_Given text_
※

What can you do to soothe the itch?
There is in principle no treatment for chickenpox, but there are things you can do to keep the itching to a bearable level. There are a number of creams and lotions that can soothe the itching.
For example, Australian Bodycare has a series of products that effectively relieve itching from rashes such as chickenpox. The series includes a mild body soap, a good body lotion for daily use, and a cream to give extra care to dry and damaged skin – and chickenpox. The products contain Tea Tree Oil, which is antiseptic, to keep the body free of dirt and bacteria.
FAQ - Frequently asked questions
What is chickenpox?
Chickenpox appears as an itching rash with oozing blisters which later form a scab. Chickenpox is caused by the varicella-zoster virus (VZV), and is the most contagious of childhood diseases.
Most often, it affects children, who then develop lifelong immunity, although a few may have a later eruption of chickenpox, which is then called shingles.

※

_Data to examine_
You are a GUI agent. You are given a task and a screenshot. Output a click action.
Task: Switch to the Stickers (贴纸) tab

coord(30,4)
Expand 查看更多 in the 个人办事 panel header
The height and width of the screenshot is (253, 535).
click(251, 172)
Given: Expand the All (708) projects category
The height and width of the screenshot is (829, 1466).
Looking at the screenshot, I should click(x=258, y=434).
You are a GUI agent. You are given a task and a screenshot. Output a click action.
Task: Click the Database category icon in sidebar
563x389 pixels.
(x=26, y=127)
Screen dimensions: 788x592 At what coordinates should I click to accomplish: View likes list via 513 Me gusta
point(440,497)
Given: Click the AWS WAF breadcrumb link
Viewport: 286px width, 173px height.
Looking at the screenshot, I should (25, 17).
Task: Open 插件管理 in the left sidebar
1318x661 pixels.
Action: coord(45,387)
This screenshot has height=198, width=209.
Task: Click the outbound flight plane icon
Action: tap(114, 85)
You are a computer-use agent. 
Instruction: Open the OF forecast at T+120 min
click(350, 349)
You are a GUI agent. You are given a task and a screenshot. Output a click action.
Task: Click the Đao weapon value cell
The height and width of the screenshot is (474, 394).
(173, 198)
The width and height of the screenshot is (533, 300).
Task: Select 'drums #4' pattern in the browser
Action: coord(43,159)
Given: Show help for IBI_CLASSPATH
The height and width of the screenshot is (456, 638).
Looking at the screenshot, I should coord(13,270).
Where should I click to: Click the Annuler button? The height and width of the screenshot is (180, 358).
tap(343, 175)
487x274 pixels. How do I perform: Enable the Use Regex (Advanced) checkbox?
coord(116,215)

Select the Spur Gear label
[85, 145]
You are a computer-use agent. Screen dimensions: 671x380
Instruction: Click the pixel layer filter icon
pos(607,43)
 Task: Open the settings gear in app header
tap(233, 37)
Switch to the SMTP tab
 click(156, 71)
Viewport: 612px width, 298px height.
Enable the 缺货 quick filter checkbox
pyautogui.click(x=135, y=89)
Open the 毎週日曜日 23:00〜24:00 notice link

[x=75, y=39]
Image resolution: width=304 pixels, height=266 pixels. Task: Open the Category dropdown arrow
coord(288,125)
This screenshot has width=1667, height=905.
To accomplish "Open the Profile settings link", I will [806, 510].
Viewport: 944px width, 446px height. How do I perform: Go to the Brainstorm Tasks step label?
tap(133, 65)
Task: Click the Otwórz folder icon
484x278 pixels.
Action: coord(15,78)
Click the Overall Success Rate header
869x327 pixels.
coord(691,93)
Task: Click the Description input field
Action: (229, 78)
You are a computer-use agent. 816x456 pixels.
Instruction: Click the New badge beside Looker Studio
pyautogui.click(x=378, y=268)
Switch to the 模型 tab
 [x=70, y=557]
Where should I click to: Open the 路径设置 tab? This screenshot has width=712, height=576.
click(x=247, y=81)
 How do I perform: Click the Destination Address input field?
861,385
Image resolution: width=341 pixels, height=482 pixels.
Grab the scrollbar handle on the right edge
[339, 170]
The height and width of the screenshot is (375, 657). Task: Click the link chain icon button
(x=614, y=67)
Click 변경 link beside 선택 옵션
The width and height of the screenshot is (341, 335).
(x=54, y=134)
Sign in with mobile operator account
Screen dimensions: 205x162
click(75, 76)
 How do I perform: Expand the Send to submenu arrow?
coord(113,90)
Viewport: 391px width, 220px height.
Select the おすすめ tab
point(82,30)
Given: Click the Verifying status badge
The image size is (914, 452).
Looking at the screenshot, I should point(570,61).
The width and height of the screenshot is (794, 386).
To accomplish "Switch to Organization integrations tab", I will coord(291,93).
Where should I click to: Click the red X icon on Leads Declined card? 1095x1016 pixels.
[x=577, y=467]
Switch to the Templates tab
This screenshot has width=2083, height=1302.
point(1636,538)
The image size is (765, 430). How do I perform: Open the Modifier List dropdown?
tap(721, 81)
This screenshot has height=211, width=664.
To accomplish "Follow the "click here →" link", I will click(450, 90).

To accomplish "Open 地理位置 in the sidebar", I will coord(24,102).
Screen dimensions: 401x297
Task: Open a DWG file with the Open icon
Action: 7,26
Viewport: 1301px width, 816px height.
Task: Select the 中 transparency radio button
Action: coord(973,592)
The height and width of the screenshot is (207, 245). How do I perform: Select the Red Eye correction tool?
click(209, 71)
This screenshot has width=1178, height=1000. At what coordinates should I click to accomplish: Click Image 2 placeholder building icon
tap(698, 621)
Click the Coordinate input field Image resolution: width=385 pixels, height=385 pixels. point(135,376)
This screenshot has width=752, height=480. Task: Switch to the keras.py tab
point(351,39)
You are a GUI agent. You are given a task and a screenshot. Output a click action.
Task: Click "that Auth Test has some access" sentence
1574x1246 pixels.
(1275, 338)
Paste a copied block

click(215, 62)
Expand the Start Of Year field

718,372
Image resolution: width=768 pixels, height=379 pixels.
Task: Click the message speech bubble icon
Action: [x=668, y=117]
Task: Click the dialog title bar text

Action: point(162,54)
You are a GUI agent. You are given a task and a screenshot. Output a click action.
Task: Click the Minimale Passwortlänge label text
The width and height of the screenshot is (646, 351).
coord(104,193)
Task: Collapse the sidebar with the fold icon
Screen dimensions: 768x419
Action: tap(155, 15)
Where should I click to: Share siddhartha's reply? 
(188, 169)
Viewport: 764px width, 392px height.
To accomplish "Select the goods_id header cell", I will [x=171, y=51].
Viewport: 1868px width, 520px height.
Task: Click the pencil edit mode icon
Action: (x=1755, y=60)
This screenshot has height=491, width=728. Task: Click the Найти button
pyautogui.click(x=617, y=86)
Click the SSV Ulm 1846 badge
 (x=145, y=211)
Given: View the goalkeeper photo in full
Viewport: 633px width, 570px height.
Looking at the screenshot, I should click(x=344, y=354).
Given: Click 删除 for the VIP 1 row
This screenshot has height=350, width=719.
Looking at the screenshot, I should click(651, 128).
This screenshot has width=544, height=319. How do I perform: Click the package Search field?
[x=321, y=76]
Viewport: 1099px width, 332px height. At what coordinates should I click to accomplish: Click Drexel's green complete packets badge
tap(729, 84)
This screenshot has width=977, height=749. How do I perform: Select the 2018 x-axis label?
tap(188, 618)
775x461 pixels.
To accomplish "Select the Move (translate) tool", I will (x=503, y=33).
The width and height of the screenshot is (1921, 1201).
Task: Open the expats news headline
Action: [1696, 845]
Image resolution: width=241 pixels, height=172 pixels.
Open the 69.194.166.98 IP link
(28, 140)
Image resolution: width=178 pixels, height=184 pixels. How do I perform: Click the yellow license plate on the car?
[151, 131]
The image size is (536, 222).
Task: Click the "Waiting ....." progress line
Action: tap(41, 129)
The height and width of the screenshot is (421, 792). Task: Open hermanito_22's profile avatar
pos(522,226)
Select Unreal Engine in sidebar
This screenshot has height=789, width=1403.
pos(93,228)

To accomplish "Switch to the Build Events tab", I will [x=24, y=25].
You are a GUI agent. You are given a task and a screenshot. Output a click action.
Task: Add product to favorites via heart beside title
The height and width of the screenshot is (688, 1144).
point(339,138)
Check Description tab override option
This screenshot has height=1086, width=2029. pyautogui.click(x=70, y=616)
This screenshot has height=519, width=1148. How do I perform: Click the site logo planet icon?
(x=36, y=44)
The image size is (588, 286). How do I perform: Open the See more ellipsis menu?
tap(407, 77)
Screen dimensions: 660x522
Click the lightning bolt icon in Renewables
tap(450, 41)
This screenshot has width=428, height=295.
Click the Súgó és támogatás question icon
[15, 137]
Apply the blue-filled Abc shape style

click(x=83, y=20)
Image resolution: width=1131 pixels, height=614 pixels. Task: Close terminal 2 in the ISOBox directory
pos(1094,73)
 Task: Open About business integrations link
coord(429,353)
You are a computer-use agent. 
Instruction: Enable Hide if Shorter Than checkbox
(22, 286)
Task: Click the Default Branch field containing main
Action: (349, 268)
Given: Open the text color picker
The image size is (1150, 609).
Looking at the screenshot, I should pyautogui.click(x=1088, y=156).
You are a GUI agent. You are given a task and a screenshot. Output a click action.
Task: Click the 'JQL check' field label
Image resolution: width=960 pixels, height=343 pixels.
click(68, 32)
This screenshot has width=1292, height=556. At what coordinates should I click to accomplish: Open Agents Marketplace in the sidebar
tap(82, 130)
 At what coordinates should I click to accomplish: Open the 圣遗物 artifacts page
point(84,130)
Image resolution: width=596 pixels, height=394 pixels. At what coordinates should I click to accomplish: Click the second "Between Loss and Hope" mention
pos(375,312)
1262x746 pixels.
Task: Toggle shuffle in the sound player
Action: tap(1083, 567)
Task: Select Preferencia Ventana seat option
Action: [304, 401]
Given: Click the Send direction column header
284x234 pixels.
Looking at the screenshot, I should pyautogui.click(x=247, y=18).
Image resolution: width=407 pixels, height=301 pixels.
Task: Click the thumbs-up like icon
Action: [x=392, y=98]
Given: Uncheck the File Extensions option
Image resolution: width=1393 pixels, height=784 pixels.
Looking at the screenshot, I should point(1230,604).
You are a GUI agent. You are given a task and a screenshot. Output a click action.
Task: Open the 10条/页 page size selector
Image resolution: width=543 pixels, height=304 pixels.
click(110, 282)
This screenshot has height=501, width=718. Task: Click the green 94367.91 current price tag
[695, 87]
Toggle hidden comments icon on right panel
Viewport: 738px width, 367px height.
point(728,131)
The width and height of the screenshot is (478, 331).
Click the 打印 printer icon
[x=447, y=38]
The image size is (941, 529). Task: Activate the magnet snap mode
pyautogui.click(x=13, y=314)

※

_Tasks for this exercise_
(a) Do these statements agree with the chickenpox text? Answer yes or no for each, and quote the words from the text that decide it.
(i) There is in principle no treatment for chickenpox.
(ii) The Tea Tree Oil in the products is antiseptic.
(iii) Chickenpox is caused by a bacterium.
(b) Write out the stretch of the chickenpox text from "What can you" through "dirt and bacteria.", word for word.
(c) Write what comes next in the chickenpox text, starting after its last sentence.

_Answers to the problems_
(a)
(i) Yes: "There is in principle no treatment for chickenpox"
(ii) Yes: "Tea Tree Oil, which is antiseptic"
(iii) No: "Chickenpox is caused by the varicella-zoster virus (VZV)"

(b)
What can you do to soothe the itch?
There is in principle no treatment for chickenpox, but there are things you can do to keep the itching to a bearable level. There are a number of creams and lotions that can soothe the itching.
For example, Australian Bodycare has a series of products that effectively relieve itching from rashes such as chickenpox. The series includes a mild body soap, a good body lotion for daily use, and a cream to give extra care to dry and damaged skin – and chickenpox. The products contain Tea Tree Oil, which is antiseptic, to keep the body free of dirt and bacteria.

(c)
Why do people get chickenpox?
Chickenpox is transmitted in droplets, which means it is passed on from coughing, sneezing or talking, and contact with fluid from chickenpox blisters on hands etc.
Chickenpox is the most contagious childhood disease, and about 95 % of the population have had chickenpox as children.
What does chickenpox look like?
The difference between scabies and chickenpox is that chickenpox is caused by a virus, while scabies is caused by a mite under the skin. Both cause itching and a rash with reddened skin and oozing blisters.
Scabies itches most at night, and the rash does not appear on the head and neck. In contrast, chickenpox starts on the scalp, and spreads to the face and neck, and gradually to the rest of the body. This makes it easy to distinguish between the two.
If you are uncertain about whether your child has caught chickenpox or scabies, you should see a doctor, since chickenpox will heal by itself, but scabies requires treatment.
What causes chickenpox?
Chickenpox arises from an infection from others who have active chickenpox. The disease is contagious a couple of days before the rash appears, until scabs have formed on all the blisters.
It is advisable to keep a child at home until all spots are gone, to be on the safe side, as chickenpox is highly contagious and can be passed on through coughing, sneezing, talking and other contact.
Is chickenpox dangerous?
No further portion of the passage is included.